The collection contains twenty-five dialect poems, mainly dramatic monologues and character sketches that portray Yorkshire peasants, artisans, and farmers. Using local speech and rural scenes—farm work, hearthside gatherings, lamplighters, and seasonal customs—the verses evoke community life, regional pride, and anxieties about education and social change. The poems aim to make poetry accessible to working people by preserving local voice and rendering individual psychology through plain, dramatic address, showing both affectionate observation and critical reflection.

Fieldfares

Fieldfares, bonny fieldfares, feedin’ ’mang the bent,
Wheer the sun is shinin’ through yon cloud’s wide rent,
        Welcoom back to t’ moorlands,
        Frae Norway’s fells an’ shorelands,
Welcoom back to Whardill,
[1] now October’s ommost spent.

Noisy, chackin’ fieldfares, weel I ken your cry,
When i’ flocks you’re sweepin’ ower the hills sae high:
        Oft on trees you gethers,
        Preenin’ out your feathers,
An’ I’m fain to see your coats as blue as t’ summer sky.

Curlews, larks an’ tewits,[2] all have gone frae t’ moors,
Frost has nipped i’ t’ garden all my bonny floors;
        Roses, lilies, pansies,
        Stocks an’ yallow tansies
Fade away, an’ soon the leaves ’ll clutter[3] doon i’ shoors.
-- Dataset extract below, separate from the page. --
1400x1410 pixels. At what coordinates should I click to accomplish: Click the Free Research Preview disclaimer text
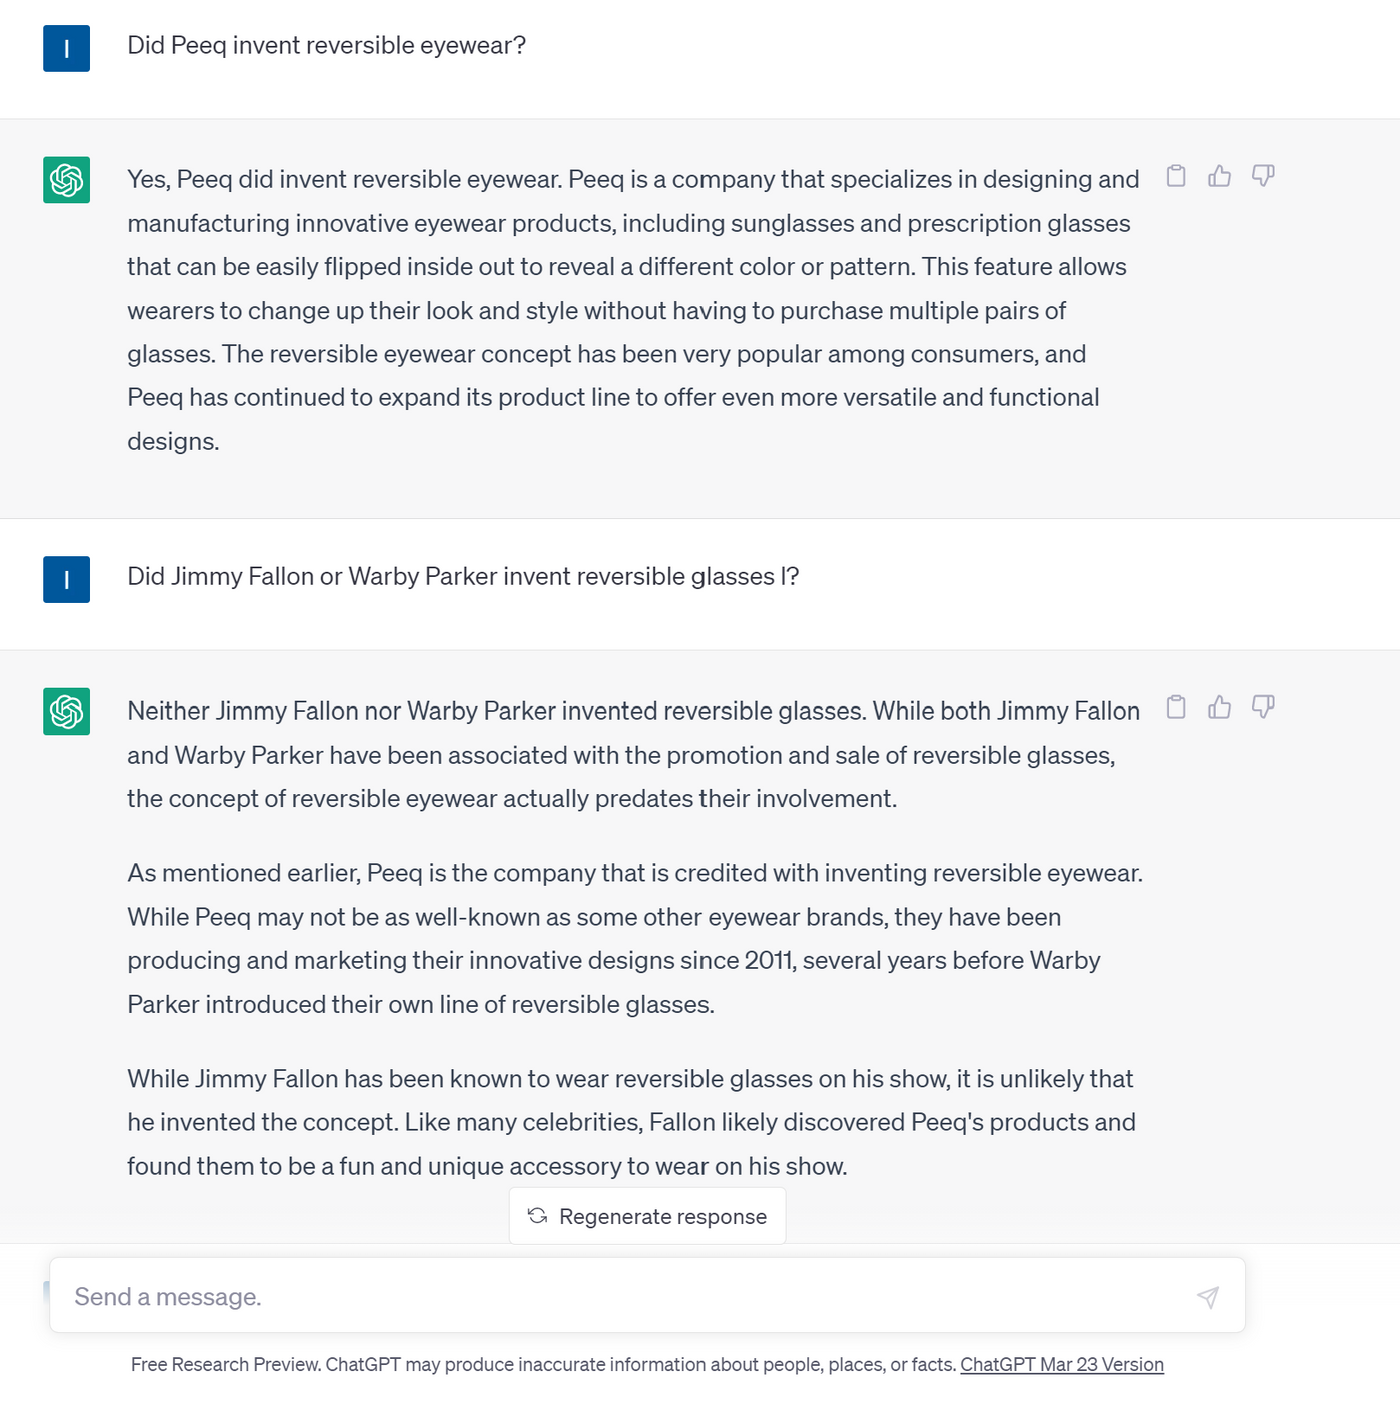(x=544, y=1364)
Here i’ bed I’m liggin’, liggin’ day by day
Hay-cart whemmled ower,[4] and underneath I lay;
        I was nobbut seven,
        Soon I’ll be eleven;
Fower times have I seen you fieldfares coom an’ flee away.

You’ll be gone when t’ swallow bigs his nest o’ loam,
April winds ’ll blaw you far ower t’ saut sea foam;
        You’ll not wait while May-time,
        Summer dews an’ hay-time;
Lang afore our gerse is mawn your mates ’ll call you home.

Fieldfares, liltin’[5] fieldfares, you’ll noan sing to me.
Why sud you bide silent while you’ve crossed the sea?
        Are you brokken-hearted,
        Sin frae home you’ve parted,
Leavin’ far frae Yorkshire moors your nests i’ t’ tall fir tree?

Storm-cock sings at new-yeer, swingin’ on yon esh,
Sings his loudest song when t’ winds do beat an’ lesh;
        Robins, throstles follow,
        An’ when cooms the swalloww,
All the birds ’ll chirm to see our woodlands green an’ nesh.

Fieldfares, bonny fieldfares, I’ll be gone ’fore you;
        I’m sae weak an’ dowly, hands are thin an’ blue.
        Pain is growin’ stranger,
As the neets get langer.
Will you miss my face at whiles, when t’ owd yeer’s changed to t’ new?

[1] Wharfdale.

[2] Peewits.

[3] Huddle.

[4] Upset.

[5] Light-hearted.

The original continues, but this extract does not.